▸ Task
Could you lay out the lines from the one containing "Click the Define" through the one containing "pyautogui.click(x=144, y=404)" as a Markdown table with the columns Row and Line, numbering each row and leaving out blank lines?

▸ Dataset entries

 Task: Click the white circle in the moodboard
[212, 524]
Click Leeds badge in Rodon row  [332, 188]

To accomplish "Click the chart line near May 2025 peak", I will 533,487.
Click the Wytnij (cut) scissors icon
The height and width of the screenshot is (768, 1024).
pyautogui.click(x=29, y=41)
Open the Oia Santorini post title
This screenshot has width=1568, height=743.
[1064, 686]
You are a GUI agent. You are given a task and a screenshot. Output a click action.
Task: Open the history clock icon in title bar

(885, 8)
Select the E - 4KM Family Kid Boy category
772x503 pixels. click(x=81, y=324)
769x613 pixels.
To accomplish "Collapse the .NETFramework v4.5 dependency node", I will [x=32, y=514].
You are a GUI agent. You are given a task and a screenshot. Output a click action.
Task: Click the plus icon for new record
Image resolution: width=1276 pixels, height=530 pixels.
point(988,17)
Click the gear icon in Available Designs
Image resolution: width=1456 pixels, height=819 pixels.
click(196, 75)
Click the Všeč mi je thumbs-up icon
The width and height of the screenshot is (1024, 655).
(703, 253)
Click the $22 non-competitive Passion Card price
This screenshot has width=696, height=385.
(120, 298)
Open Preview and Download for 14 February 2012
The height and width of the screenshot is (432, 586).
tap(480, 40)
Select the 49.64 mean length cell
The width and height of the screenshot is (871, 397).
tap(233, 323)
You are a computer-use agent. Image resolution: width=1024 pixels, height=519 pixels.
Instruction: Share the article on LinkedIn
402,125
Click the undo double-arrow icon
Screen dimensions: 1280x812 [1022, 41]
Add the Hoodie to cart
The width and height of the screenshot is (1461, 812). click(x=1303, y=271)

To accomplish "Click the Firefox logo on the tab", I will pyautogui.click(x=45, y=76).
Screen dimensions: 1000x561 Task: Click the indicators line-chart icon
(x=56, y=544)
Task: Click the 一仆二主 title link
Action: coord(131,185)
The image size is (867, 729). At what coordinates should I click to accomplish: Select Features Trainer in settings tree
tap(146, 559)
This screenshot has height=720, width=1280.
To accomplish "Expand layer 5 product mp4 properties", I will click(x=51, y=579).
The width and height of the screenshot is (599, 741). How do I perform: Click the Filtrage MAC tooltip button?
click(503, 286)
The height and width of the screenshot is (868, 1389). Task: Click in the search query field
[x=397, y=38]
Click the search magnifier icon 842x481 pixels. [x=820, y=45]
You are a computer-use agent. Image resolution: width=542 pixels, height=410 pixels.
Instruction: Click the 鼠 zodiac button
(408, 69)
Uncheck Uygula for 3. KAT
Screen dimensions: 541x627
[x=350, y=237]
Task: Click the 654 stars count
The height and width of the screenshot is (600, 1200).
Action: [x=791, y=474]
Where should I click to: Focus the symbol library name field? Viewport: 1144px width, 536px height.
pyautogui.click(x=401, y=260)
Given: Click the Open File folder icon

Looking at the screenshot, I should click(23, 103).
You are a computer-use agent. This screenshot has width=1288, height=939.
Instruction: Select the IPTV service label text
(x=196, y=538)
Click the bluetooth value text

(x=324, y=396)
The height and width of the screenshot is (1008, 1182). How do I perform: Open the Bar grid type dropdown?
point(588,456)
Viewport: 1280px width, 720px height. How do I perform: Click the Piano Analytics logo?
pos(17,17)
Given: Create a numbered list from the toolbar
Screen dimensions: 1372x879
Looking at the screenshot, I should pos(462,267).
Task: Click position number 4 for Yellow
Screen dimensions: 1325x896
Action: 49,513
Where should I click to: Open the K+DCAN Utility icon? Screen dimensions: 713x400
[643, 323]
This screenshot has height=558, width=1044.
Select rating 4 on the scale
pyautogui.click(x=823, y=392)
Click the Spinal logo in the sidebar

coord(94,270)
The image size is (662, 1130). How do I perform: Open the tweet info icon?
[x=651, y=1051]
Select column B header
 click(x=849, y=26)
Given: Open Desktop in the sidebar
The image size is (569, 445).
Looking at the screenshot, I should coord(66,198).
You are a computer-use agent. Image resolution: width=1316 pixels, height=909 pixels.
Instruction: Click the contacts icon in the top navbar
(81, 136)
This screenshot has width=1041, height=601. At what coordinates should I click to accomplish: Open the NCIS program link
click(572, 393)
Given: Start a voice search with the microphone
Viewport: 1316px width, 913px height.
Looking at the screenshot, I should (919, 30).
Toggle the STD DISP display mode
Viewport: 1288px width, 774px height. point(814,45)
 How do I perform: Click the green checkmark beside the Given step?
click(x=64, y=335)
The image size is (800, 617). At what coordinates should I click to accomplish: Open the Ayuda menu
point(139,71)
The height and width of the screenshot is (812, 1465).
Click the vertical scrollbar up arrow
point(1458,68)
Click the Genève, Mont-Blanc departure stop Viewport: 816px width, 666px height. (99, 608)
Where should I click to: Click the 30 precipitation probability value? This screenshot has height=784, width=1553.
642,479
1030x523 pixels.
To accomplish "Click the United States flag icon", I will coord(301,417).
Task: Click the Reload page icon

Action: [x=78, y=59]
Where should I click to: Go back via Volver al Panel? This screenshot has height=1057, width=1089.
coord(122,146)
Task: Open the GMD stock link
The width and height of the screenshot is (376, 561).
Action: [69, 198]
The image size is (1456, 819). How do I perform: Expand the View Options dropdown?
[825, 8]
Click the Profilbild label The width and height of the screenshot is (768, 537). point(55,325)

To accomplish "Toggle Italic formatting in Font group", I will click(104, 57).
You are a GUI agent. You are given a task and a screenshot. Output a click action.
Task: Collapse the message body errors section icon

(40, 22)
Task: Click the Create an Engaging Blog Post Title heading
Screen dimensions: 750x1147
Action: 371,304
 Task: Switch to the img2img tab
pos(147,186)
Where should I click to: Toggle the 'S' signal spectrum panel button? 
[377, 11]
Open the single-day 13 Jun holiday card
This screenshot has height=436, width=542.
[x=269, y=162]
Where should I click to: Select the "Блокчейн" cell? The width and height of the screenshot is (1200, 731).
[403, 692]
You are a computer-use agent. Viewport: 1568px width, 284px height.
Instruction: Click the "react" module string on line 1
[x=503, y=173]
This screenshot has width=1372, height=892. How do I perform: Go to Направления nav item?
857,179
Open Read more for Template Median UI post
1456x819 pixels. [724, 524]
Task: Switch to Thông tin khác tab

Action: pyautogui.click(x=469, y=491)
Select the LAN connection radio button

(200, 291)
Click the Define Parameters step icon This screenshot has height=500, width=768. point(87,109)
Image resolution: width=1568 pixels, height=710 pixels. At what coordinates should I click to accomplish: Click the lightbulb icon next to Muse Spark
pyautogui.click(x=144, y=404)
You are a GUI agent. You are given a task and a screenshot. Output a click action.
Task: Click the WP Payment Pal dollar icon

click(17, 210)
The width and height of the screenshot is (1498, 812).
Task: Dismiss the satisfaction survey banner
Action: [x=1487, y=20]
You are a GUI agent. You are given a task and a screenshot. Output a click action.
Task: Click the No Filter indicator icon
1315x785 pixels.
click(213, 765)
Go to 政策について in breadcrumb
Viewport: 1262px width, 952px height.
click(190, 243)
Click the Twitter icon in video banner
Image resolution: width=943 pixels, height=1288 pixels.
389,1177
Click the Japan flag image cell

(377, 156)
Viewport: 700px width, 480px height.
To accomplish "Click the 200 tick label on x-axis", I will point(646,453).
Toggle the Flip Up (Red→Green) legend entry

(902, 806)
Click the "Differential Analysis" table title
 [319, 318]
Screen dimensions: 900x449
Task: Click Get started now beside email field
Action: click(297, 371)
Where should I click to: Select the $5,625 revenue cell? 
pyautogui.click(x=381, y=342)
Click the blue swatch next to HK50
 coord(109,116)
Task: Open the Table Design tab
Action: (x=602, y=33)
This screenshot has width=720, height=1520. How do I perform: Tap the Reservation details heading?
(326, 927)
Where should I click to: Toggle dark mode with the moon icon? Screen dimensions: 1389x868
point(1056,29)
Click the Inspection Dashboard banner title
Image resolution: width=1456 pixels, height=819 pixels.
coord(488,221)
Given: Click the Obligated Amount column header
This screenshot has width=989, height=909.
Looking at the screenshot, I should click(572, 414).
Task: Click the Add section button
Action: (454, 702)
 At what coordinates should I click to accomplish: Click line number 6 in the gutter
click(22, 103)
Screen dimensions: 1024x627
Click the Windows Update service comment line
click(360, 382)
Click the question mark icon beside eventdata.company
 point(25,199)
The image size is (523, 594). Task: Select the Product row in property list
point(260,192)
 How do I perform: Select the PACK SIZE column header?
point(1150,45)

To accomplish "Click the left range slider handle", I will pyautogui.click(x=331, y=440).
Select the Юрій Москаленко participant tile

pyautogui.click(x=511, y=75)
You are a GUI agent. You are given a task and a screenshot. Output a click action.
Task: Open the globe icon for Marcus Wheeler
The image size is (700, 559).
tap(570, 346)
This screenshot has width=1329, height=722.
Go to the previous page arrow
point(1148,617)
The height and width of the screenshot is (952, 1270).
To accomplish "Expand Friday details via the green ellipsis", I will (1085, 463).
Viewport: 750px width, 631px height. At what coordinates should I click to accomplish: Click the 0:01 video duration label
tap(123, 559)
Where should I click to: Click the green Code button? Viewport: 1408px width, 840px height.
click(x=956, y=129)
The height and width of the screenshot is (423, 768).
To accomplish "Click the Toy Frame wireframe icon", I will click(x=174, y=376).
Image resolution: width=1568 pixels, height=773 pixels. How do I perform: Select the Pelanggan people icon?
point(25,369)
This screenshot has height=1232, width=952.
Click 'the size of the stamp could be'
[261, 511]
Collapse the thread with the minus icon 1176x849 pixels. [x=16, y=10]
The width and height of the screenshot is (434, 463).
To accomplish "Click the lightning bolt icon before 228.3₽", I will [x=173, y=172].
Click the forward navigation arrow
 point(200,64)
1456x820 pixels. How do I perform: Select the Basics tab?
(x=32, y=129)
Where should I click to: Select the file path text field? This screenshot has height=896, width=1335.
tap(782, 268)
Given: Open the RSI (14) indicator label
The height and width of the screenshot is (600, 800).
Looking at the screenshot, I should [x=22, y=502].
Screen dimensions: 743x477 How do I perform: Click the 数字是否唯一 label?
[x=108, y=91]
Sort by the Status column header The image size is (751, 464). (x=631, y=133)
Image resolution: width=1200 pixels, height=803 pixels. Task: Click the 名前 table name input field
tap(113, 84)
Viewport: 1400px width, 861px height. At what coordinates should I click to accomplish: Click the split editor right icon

▸ Result of the exercise
| Row | Line |
|---|---|
| 1 | Click the Define Parameters step icon This screenshot has height=500, width=768. point(87,109) |
| 2 | Image resolution: width=1568 pixels, height=710 pixels. At what coordinates should I click to accomplish: Click the lightbulb icon next to Muse Spark |
| 3 | pyautogui.click(x=144, y=404) |